Task requirements:
Transcribe each of the records below verbatim, reproducing every line without alteration.

-------- Entries --------

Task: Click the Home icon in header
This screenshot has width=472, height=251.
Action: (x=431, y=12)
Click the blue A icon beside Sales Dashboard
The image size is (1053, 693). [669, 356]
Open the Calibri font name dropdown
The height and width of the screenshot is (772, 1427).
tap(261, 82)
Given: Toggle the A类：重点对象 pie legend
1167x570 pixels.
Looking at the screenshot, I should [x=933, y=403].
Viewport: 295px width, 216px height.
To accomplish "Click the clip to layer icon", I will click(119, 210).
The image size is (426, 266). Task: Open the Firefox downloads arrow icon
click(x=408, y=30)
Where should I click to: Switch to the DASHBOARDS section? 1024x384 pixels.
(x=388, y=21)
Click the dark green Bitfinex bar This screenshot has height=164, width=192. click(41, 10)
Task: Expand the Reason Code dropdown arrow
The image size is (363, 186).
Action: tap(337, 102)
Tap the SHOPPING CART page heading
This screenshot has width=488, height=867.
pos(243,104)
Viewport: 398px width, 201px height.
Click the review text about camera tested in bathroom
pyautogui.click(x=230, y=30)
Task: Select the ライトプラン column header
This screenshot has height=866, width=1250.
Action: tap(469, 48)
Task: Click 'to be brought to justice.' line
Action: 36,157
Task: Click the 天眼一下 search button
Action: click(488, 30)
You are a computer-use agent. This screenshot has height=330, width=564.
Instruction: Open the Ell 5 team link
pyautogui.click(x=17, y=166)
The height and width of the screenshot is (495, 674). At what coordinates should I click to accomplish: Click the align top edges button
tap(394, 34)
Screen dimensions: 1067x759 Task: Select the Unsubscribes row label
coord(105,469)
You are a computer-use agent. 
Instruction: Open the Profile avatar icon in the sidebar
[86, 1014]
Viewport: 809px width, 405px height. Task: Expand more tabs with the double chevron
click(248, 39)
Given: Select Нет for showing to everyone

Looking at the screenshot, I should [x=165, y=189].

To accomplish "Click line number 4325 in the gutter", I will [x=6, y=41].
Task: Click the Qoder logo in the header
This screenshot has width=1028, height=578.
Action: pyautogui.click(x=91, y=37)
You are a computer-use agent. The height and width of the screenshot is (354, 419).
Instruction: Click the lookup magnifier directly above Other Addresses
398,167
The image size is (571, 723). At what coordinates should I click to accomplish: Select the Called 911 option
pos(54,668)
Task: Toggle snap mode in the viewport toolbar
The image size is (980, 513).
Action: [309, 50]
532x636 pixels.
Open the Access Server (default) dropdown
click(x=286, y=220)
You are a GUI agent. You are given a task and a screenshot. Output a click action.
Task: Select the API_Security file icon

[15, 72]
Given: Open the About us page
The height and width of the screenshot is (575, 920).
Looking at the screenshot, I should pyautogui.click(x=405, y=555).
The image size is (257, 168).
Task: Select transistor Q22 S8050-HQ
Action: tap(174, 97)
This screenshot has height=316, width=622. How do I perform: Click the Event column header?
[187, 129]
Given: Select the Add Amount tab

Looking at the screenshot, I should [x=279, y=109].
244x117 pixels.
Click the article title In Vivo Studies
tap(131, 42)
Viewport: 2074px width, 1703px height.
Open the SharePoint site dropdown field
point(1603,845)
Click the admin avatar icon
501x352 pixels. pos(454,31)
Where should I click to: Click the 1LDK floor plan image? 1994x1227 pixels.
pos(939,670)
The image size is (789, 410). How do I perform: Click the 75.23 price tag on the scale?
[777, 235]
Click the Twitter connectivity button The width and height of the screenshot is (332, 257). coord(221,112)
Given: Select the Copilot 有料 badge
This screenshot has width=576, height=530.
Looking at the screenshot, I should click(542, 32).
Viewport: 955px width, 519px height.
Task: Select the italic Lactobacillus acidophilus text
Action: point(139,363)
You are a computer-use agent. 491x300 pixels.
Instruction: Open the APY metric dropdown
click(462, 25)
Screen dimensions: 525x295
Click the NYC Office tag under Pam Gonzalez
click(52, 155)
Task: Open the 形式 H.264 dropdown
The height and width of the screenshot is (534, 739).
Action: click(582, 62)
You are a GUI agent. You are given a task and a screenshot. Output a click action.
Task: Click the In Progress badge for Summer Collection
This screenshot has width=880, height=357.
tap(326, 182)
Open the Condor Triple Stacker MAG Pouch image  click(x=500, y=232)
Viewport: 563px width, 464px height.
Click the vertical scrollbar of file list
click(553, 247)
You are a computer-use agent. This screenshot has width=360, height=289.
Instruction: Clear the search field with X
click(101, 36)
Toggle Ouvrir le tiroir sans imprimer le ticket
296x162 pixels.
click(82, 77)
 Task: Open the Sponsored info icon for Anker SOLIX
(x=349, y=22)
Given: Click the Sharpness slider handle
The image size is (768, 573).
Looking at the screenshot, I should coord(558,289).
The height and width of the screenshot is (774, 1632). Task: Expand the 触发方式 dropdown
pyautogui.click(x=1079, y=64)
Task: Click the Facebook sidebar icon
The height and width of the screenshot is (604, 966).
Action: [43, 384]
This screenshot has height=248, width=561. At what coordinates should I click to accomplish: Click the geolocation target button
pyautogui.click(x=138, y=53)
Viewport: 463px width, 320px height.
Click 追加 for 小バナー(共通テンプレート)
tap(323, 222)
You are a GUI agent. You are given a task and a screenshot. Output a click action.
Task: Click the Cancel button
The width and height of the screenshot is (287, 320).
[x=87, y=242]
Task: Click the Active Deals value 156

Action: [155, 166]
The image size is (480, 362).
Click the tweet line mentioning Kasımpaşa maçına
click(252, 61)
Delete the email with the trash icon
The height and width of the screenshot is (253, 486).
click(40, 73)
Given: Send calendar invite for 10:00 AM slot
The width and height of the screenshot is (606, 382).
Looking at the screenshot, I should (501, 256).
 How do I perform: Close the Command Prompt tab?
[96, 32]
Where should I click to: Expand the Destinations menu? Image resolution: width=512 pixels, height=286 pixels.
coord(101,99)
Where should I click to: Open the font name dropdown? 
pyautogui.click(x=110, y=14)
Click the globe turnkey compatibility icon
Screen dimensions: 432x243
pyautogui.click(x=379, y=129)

--------

Written reply:
Task: Click the Home icon in header
This screenshot has width=472, height=251.
Action: (x=431, y=12)
Click the blue A icon beside Sales Dashboard
The image size is (1053, 693). [669, 356]
Open the Calibri font name dropdown
The height and width of the screenshot is (772, 1427).
tap(261, 82)
Given: Toggle the A类：重点对象 pie legend
1167x570 pixels.
Looking at the screenshot, I should [x=933, y=403].
Viewport: 295px width, 216px height.
To accomplish "Click the clip to layer icon", I will click(119, 210).
The image size is (426, 266). Task: Open the Firefox downloads arrow icon
click(x=408, y=30)
Where should I click to: Switch to the DASHBOARDS section? 1024x384 pixels.
(x=388, y=21)
Click the dark green Bitfinex bar This screenshot has height=164, width=192. click(41, 10)
Task: Expand the Reason Code dropdown arrow
The image size is (363, 186).
Action: tap(337, 102)
Tap the SHOPPING CART page heading
This screenshot has width=488, height=867.
pos(243,104)
Viewport: 398px width, 201px height.
Click the review text about camera tested in bathroom
pyautogui.click(x=230, y=30)
Task: Select the ライトプラン column header
This screenshot has height=866, width=1250.
Action: tap(469, 48)
Task: Click 'to be brought to justice.' line
Action: 36,157
Task: Click the 天眼一下 search button
Action: click(488, 30)
You are a computer-use agent. This screenshot has height=330, width=564.
Instruction: Open the Ell 5 team link
pyautogui.click(x=17, y=166)
The height and width of the screenshot is (495, 674). At what coordinates should I click to accomplish: Click the align top edges button
tap(394, 34)
Screen dimensions: 1067x759 Task: Select the Unsubscribes row label
coord(105,469)
You are a computer-use agent. 
Instruction: Open the Profile avatar icon in the sidebar
[86, 1014]
Viewport: 809px width, 405px height. Task: Expand more tabs with the double chevron
click(248, 39)
Given: Select Нет for showing to everyone

Looking at the screenshot, I should [x=165, y=189].

To accomplish "Click line number 4325 in the gutter", I will [x=6, y=41].
Task: Click the Qoder logo in the header
This screenshot has width=1028, height=578.
Action: pyautogui.click(x=91, y=37)
You are a computer-use agent. The height and width of the screenshot is (354, 419).
Instruction: Click the lookup magnifier directly above Other Addresses
398,167
The image size is (571, 723). At what coordinates should I click to accomplish: Select the Called 911 option
pos(54,668)
Task: Toggle snap mode in the viewport toolbar
The image size is (980, 513).
Action: [309, 50]
532x636 pixels.
Open the Access Server (default) dropdown
click(x=286, y=220)
You are a GUI agent. You are given a task and a screenshot. Output a click action.
Task: Select the API_Security file icon

[15, 72]
Given: Open the About us page
The height and width of the screenshot is (575, 920).
Looking at the screenshot, I should pyautogui.click(x=405, y=555).
The image size is (257, 168).
Task: Select transistor Q22 S8050-HQ
Action: tap(174, 97)
This screenshot has height=316, width=622. How do I perform: Click the Event column header?
[187, 129]
Given: Select the Add Amount tab

Looking at the screenshot, I should [x=279, y=109].
244x117 pixels.
Click the article title In Vivo Studies
tap(131, 42)
Viewport: 2074px width, 1703px height.
Open the SharePoint site dropdown field
point(1603,845)
Click the admin avatar icon
501x352 pixels. pos(454,31)
Where should I click to: Click the 1LDK floor plan image? 1994x1227 pixels.
pos(939,670)
The image size is (789, 410). How do I perform: Click the 75.23 price tag on the scale?
[777, 235]
Click the Twitter connectivity button The width and height of the screenshot is (332, 257). coord(221,112)
Given: Select the Copilot 有料 badge
This screenshot has width=576, height=530.
Looking at the screenshot, I should click(542, 32).
Viewport: 955px width, 519px height.
Task: Select the italic Lactobacillus acidophilus text
Action: point(139,363)
You are a computer-use agent. 491x300 pixels.
Instruction: Open the APY metric dropdown
click(462, 25)
Screen dimensions: 525x295
Click the NYC Office tag under Pam Gonzalez
click(52, 155)
Task: Open the 形式 H.264 dropdown
The height and width of the screenshot is (534, 739).
Action: click(582, 62)
You are a GUI agent. You are given a task and a screenshot. Output a click action.
Task: Click the In Progress badge for Summer Collection
This screenshot has width=880, height=357.
tap(326, 182)
Open the Condor Triple Stacker MAG Pouch image  click(x=500, y=232)
Viewport: 563px width, 464px height.
Click the vertical scrollbar of file list
click(553, 247)
You are a computer-use agent. This screenshot has width=360, height=289.
Instruction: Clear the search field with X
click(101, 36)
Toggle Ouvrir le tiroir sans imprimer le ticket
296x162 pixels.
click(82, 77)
 Task: Open the Sponsored info icon for Anker SOLIX
(x=349, y=22)
Given: Click the Sharpness slider handle
The image size is (768, 573).
Looking at the screenshot, I should coord(558,289).
The height and width of the screenshot is (774, 1632). Task: Expand the 触发方式 dropdown
pyautogui.click(x=1079, y=64)
Task: Click the Facebook sidebar icon
The height and width of the screenshot is (604, 966).
Action: [43, 384]
This screenshot has height=248, width=561. At what coordinates should I click to accomplish: Click the geolocation target button
pyautogui.click(x=138, y=53)
Viewport: 463px width, 320px height.
Click 追加 for 小バナー(共通テンプレート)
tap(323, 222)
You are a GUI agent. You are given a task and a screenshot. Output a click action.
Task: Click the Cancel button
The width and height of the screenshot is (287, 320).
[x=87, y=242]
Task: Click the Active Deals value 156

Action: [155, 166]
The image size is (480, 362).
Click the tweet line mentioning Kasımpaşa maçına
click(252, 61)
Delete the email with the trash icon
The height and width of the screenshot is (253, 486).
click(40, 73)
Given: Send calendar invite for 10:00 AM slot
The width and height of the screenshot is (606, 382).
Looking at the screenshot, I should (501, 256).
 How do I perform: Close the Command Prompt tab?
[96, 32]
Where should I click to: Expand the Destinations menu? Image resolution: width=512 pixels, height=286 pixels.
coord(101,99)
Where should I click to: Open the font name dropdown? 
pyautogui.click(x=110, y=14)
Click the globe turnkey compatibility icon
Screen dimensions: 432x243
pyautogui.click(x=379, y=129)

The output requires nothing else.